Este será un año muy creativo y ya hay adelantos a la vista. El British Council y The Anglo Mexican Foundation, encargados de promover la cultura y el idioma inglés cumplen 70 años de presencia en México. Además, celebraremos 100 años del natalicio de Benjamin Britten, uno de nuestros compositores más importantes y también en mayo se volverá a realizar, en Londres, el festival de cine MexFest, a partir del cual los británicos podrán apreciar lo mejor del cine contemporáneo mexicano. Finalmente, seguiremos promoviendo el teatro británico a través de las proyecciones del National Theatre de Londres en el Lunario del Auditorio Nacional, las cuales cumplirán cuatro temporadas en México.
Para cerrar la cuarta temporada se presentarán tres obras: Esta Casa, el 17 de junio; Gente, el 29 de abril y el día de mañana a las 20:00 hrs. se proyectará El Magistrado, del autor británico Arthur Wing Pinero. Estoy segura que si asisten a esta función no quedarán decepcionados, ya que esta obra no sólo es muy divertida, sino un muy buen ejemplo del humor británico a partir de la sátira.
La sátira tiene una larga y a veces no muy honrosa tradición en Reino Unido. Reírse de uno mismo es algo que los británicos gustamos de reclamar como algo muy nuestro. Satirizamos las noticias, el gobierno y, de hecho, todo lo que tiene relevancia para nosotros y nuestra sociedad. La sátira en la literatura británica se remonta probablemente a la edad media, pero fue definitivamente William Hogarth con sus caricaturas con moralejas advirtiendo sobre el peligro de los vicios, las que pavimentaron la concepción que tenemos hoy en día de este género literario.

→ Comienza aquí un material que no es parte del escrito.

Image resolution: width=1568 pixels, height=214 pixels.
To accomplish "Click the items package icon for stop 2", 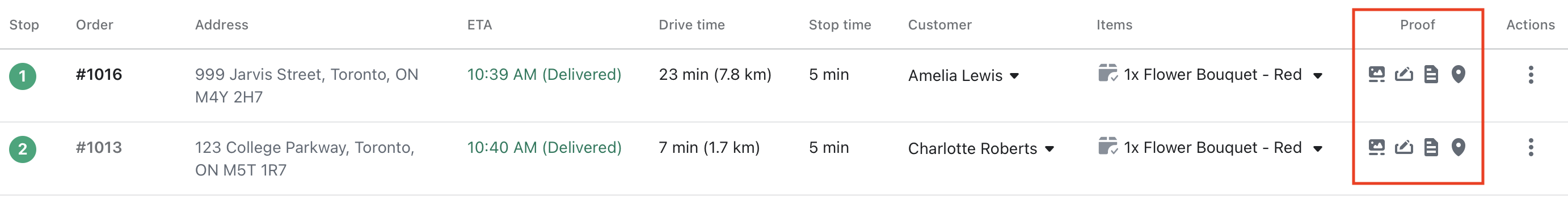I will [x=1108, y=146].
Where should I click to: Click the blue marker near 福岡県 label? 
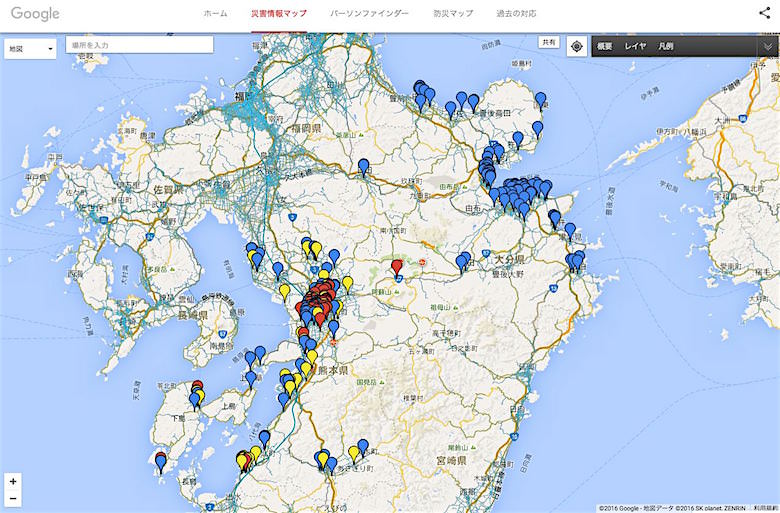[x=363, y=165]
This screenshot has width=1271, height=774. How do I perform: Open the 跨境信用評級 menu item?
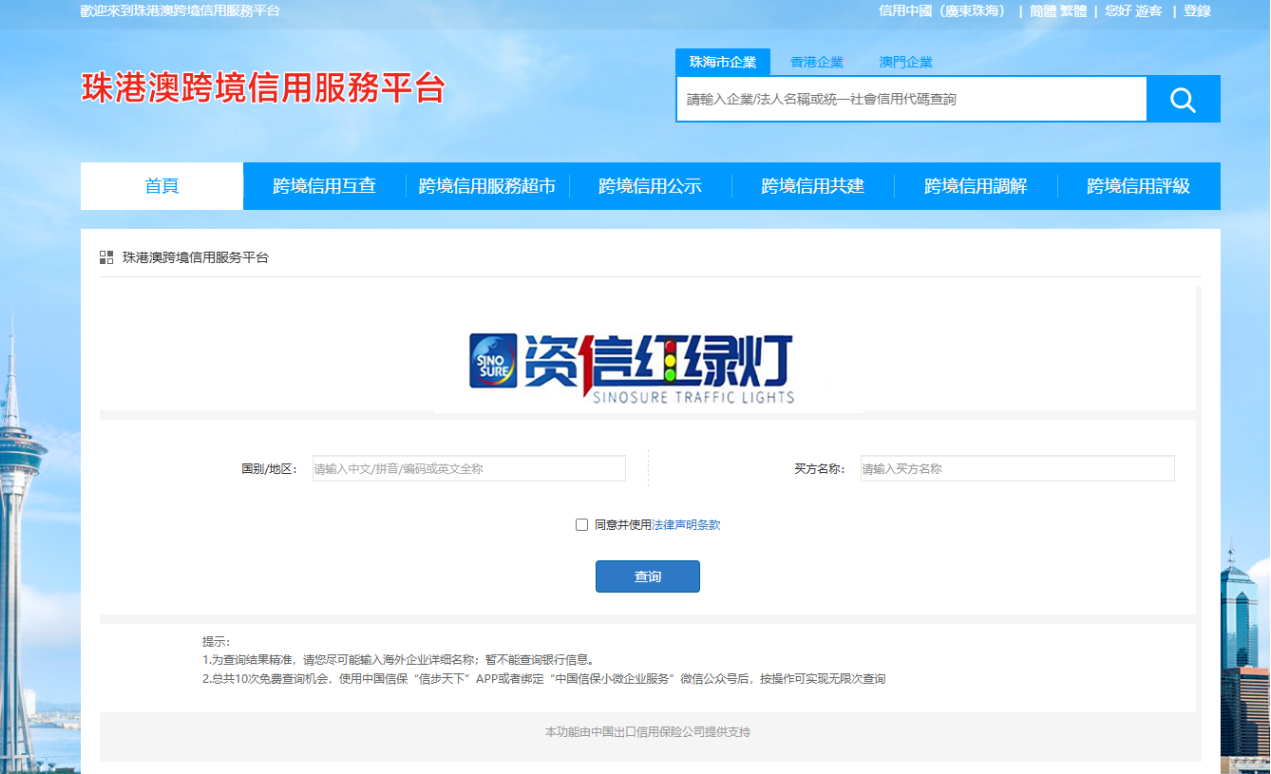[1137, 185]
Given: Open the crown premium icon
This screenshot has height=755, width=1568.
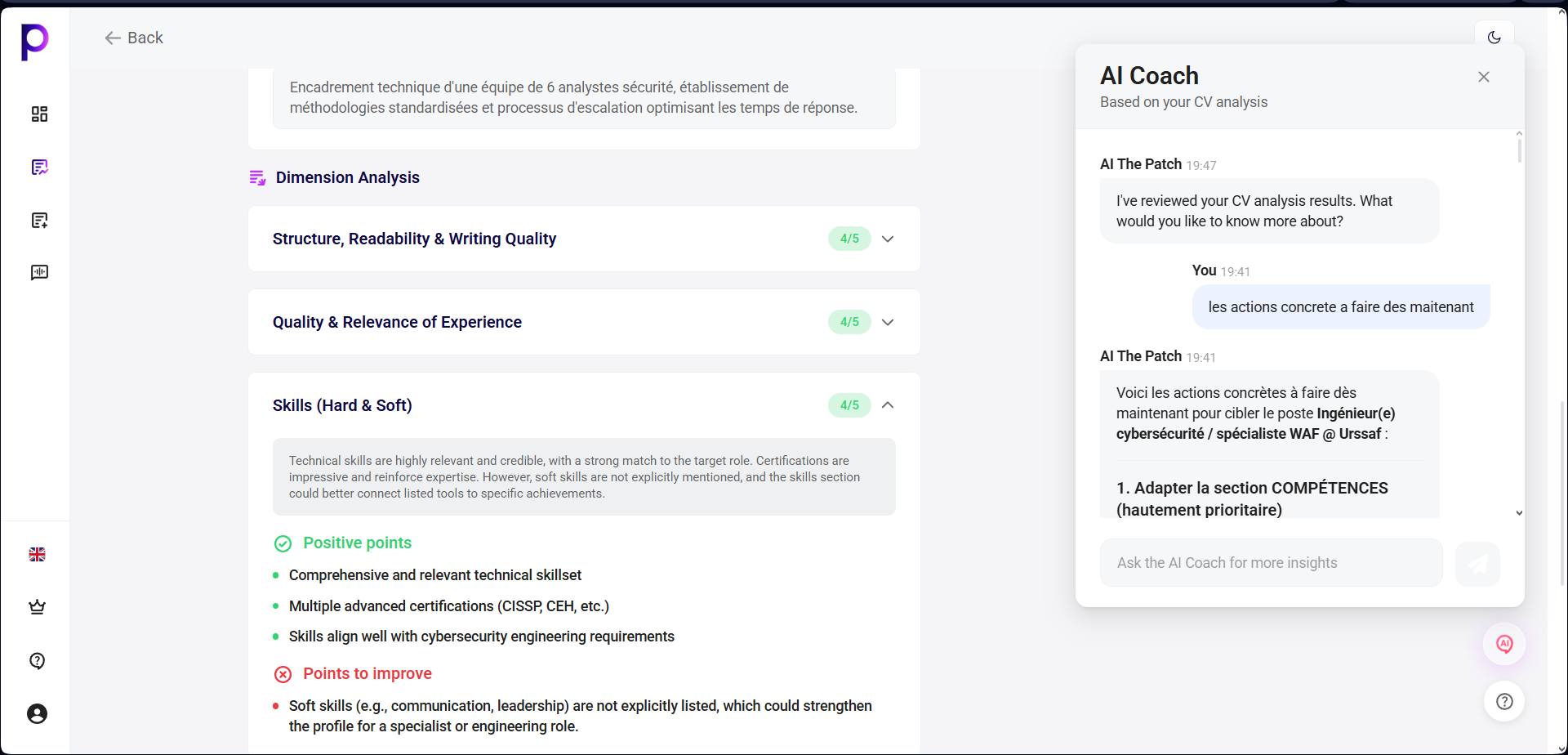Looking at the screenshot, I should point(37,607).
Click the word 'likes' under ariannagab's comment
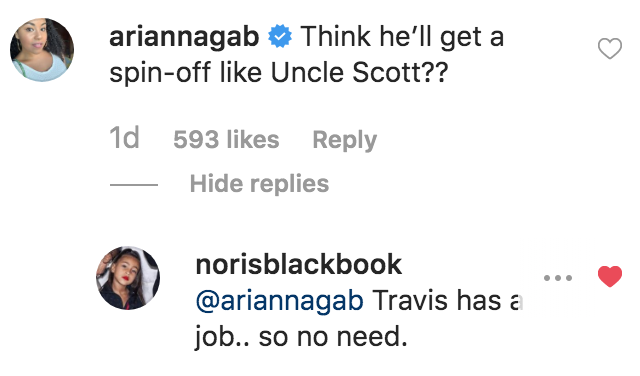The height and width of the screenshot is (376, 640). [253, 140]
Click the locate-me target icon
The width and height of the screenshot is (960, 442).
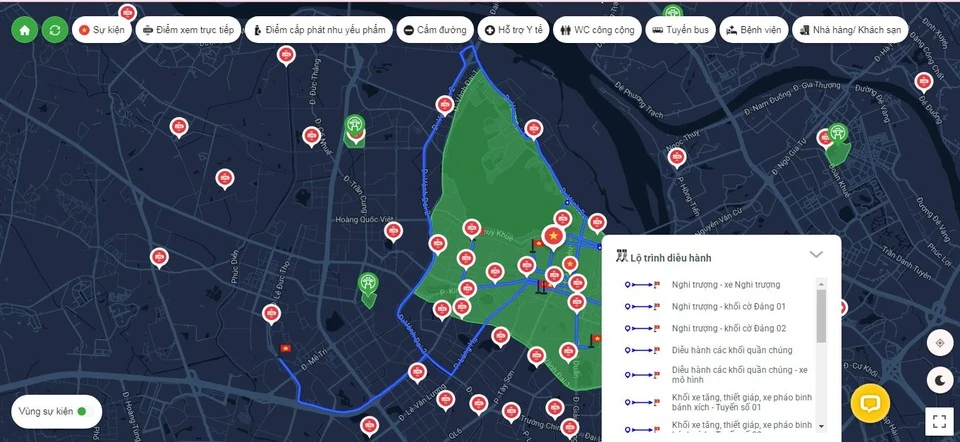(940, 342)
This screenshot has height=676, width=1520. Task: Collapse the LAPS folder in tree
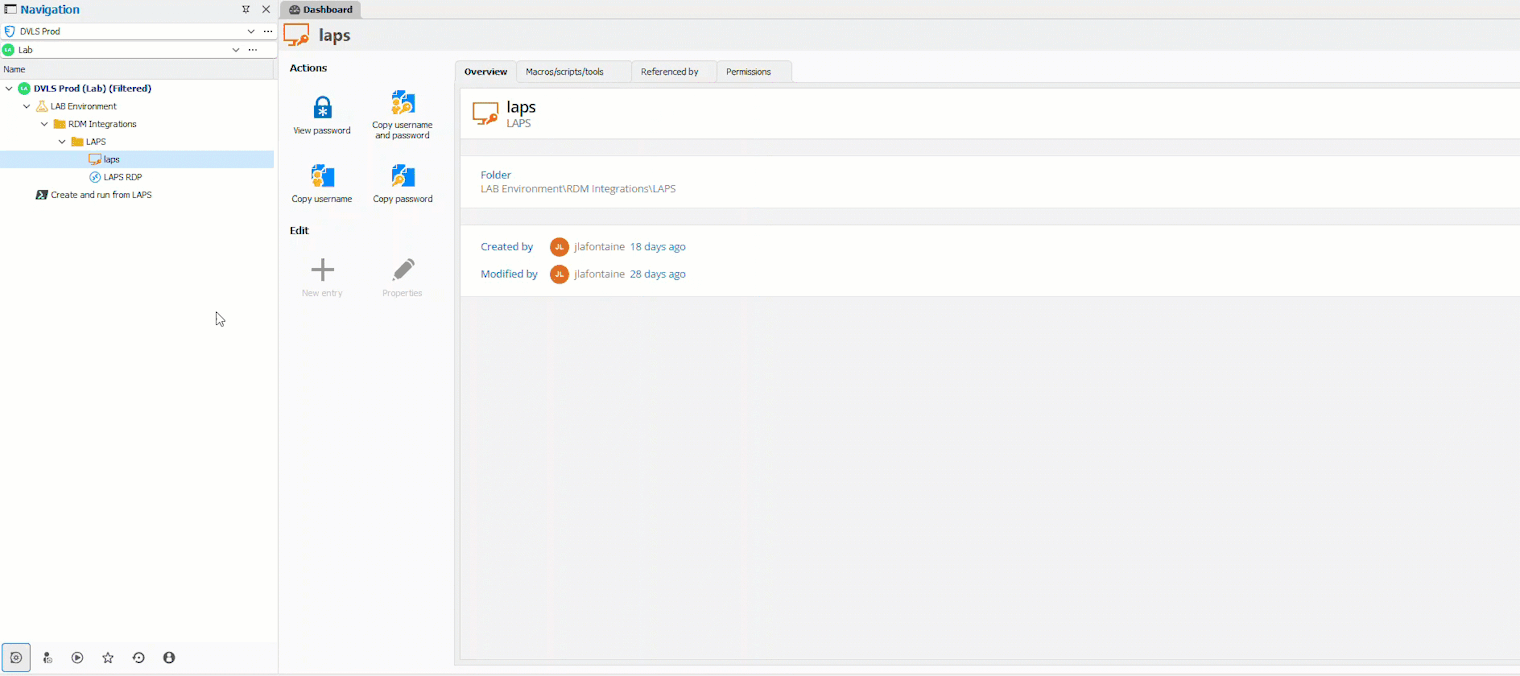62,142

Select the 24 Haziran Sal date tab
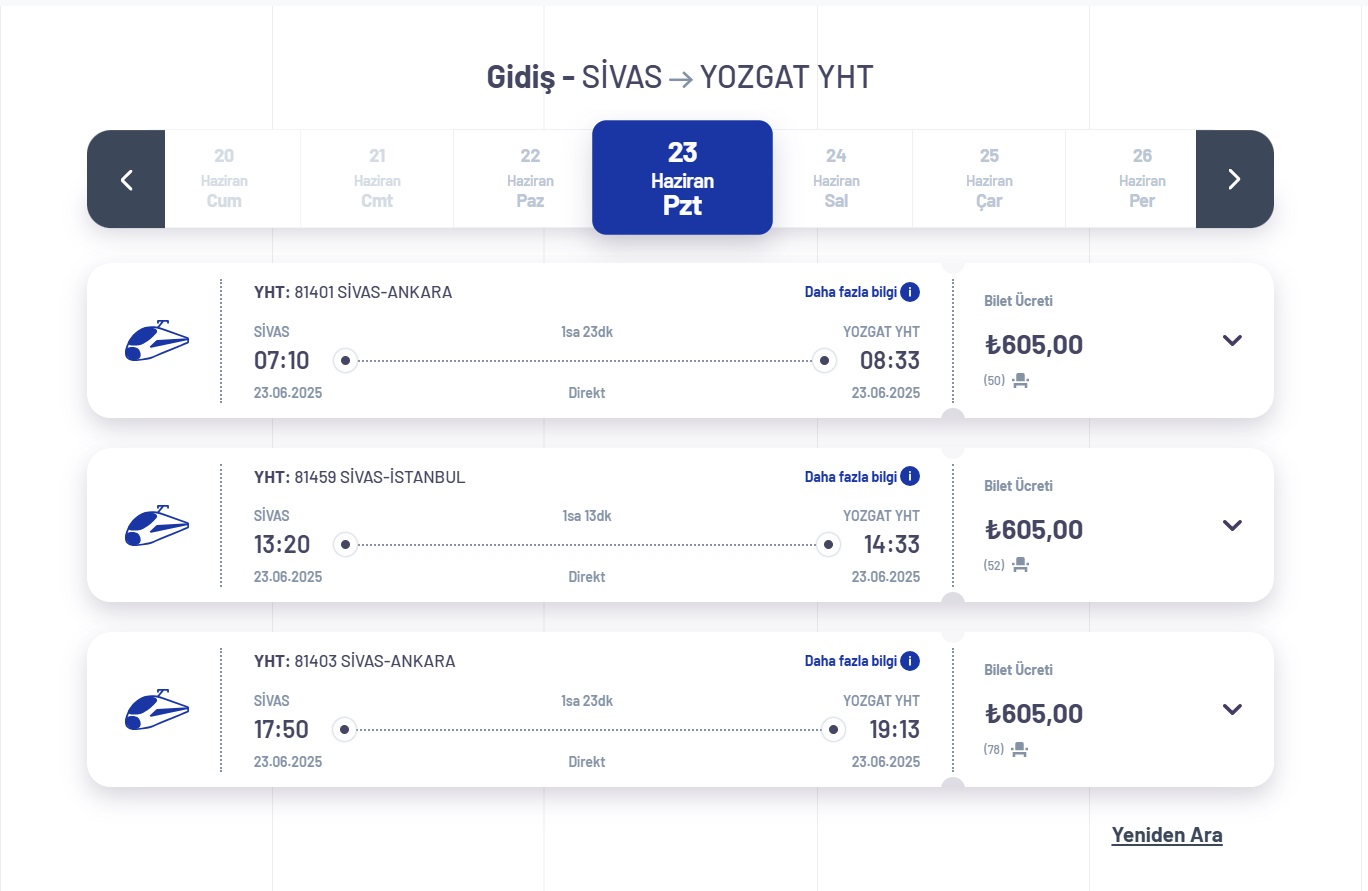[x=836, y=179]

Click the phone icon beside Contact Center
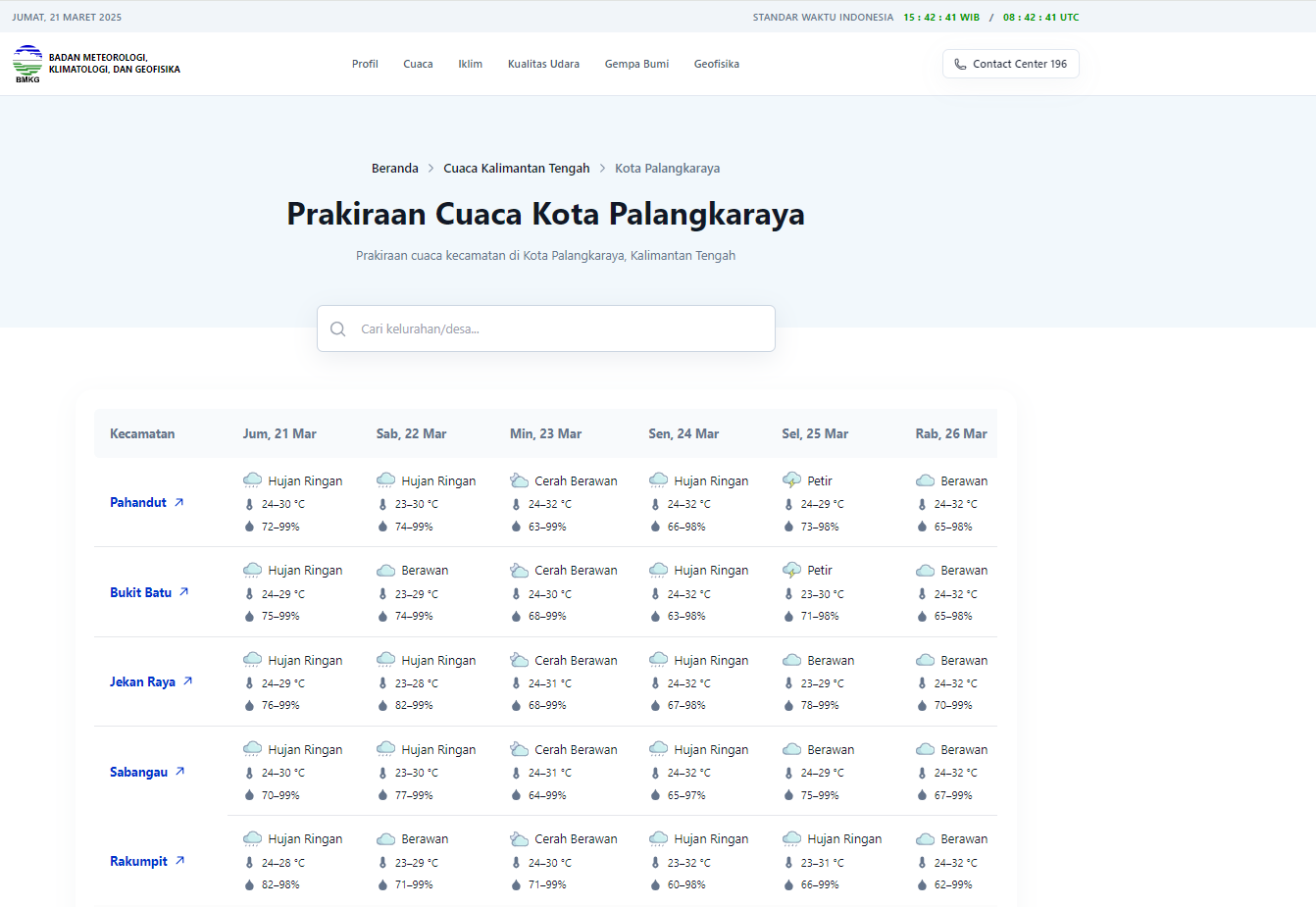tap(960, 64)
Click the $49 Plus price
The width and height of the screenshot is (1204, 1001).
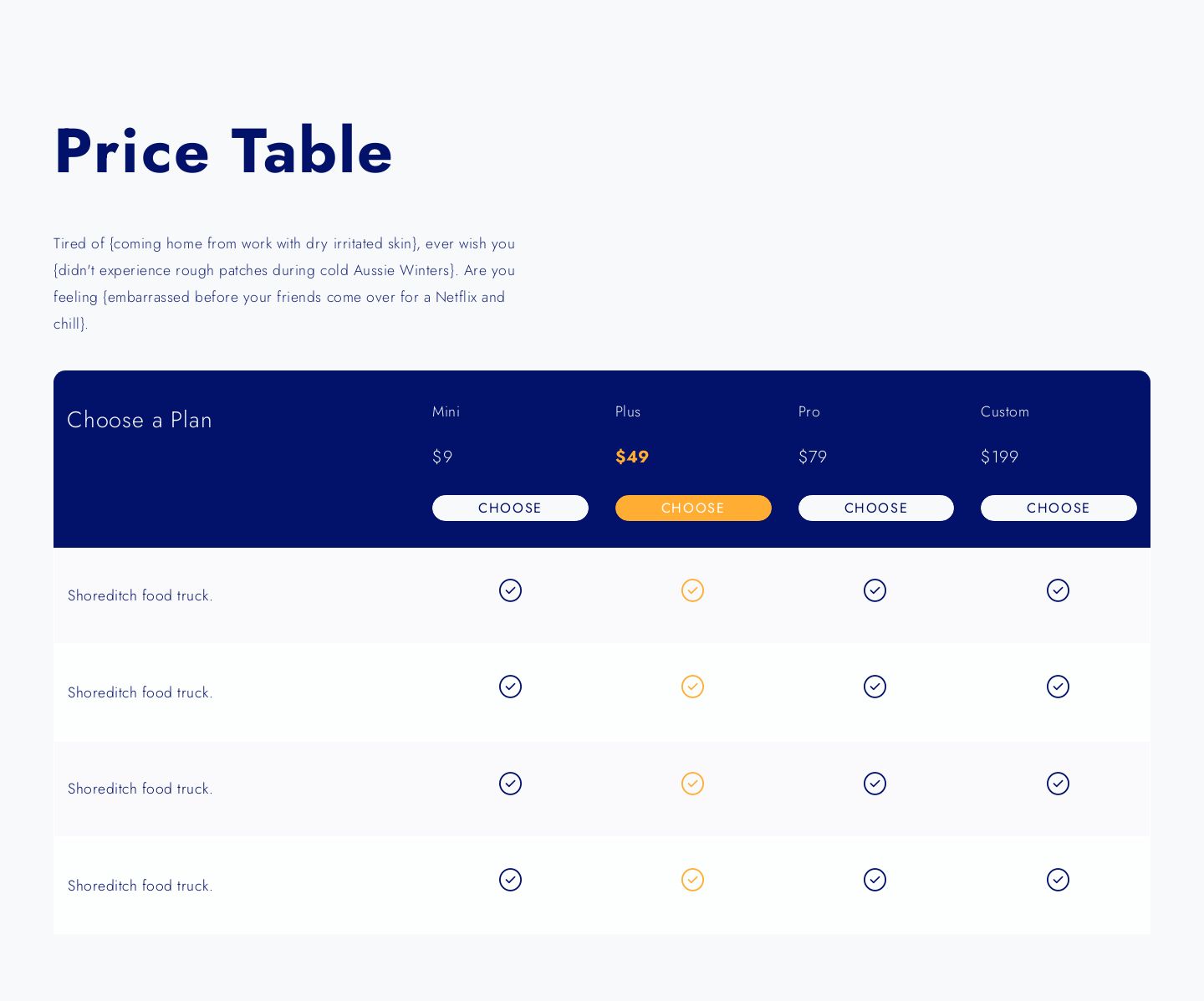[632, 457]
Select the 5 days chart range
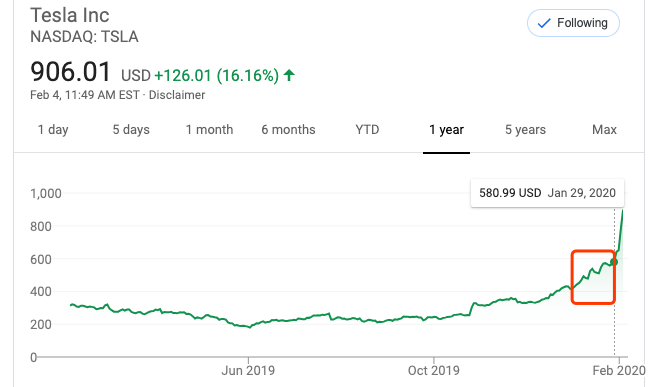 (x=131, y=129)
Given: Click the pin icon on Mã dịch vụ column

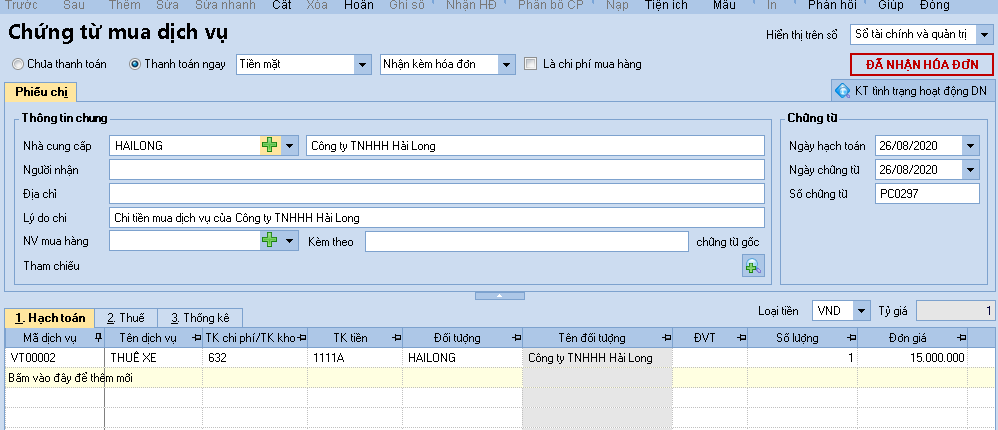Looking at the screenshot, I should click(x=97, y=338).
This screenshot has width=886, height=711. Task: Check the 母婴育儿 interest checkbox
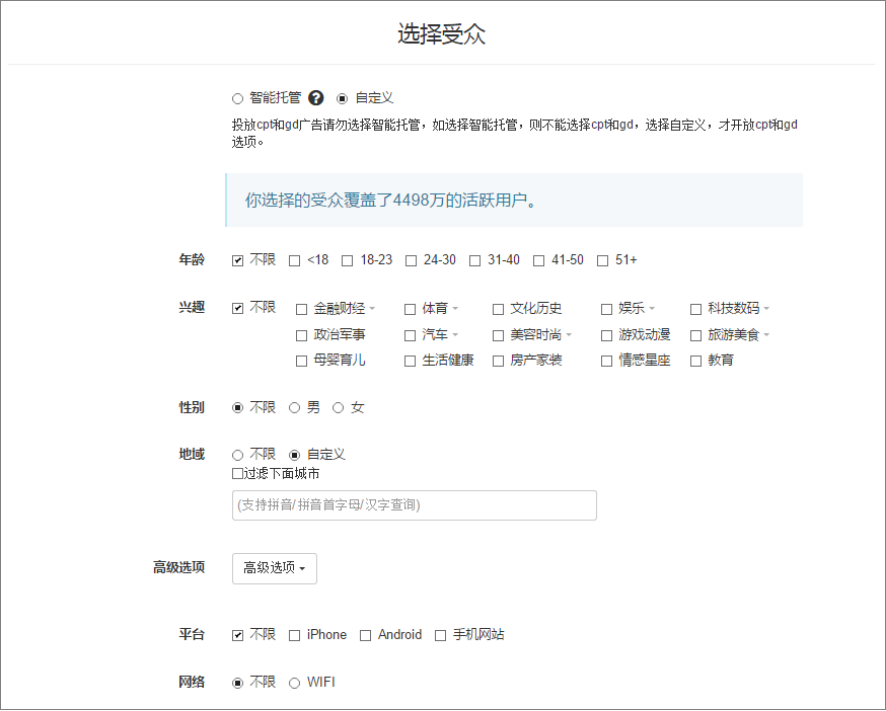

Hogarth y otros escritores y artistas británicos identificaron en su obra la brecha que existe entre personas de diferentes estratos y antecedentes sociales. Al hacerlo se burlaban simultáneamente de las fantasías, la inmoralidad y los prejuicios de las clases altas, y de los vicios y la pereza de las clases trabadoras. La sátira sirvió (y sirve) para resaltar los asuntos importantes alrededor de nosotros, ya que su humor y sus matices sutiles tienen un objetivo aun más amplio. La sátira refleja nuestra vida a través de un espejo que distorsiona la realidad, de tal manera que nos hace observar lo que en verdad sucede.
No podemos negar que la sátira está siempre abierta a interpretaciones erróneas de otras culturas y nacionalidades. Lo anterior, sin embargo, es probablemente donde reside el encanto de la sátira británica. Yo llevo casi cuatro años en México y me puedo dar cuenta, que reírse de uno mismo, es algo que compartimos mucho con ustedes. Los mexicanos saben burlarse de la muerte, de la política y de la vida de una manera tan fina y perspicaz, que a través de ese humor, su sociedad logra autoevaluarse con profundidad y replantear sus objetivos.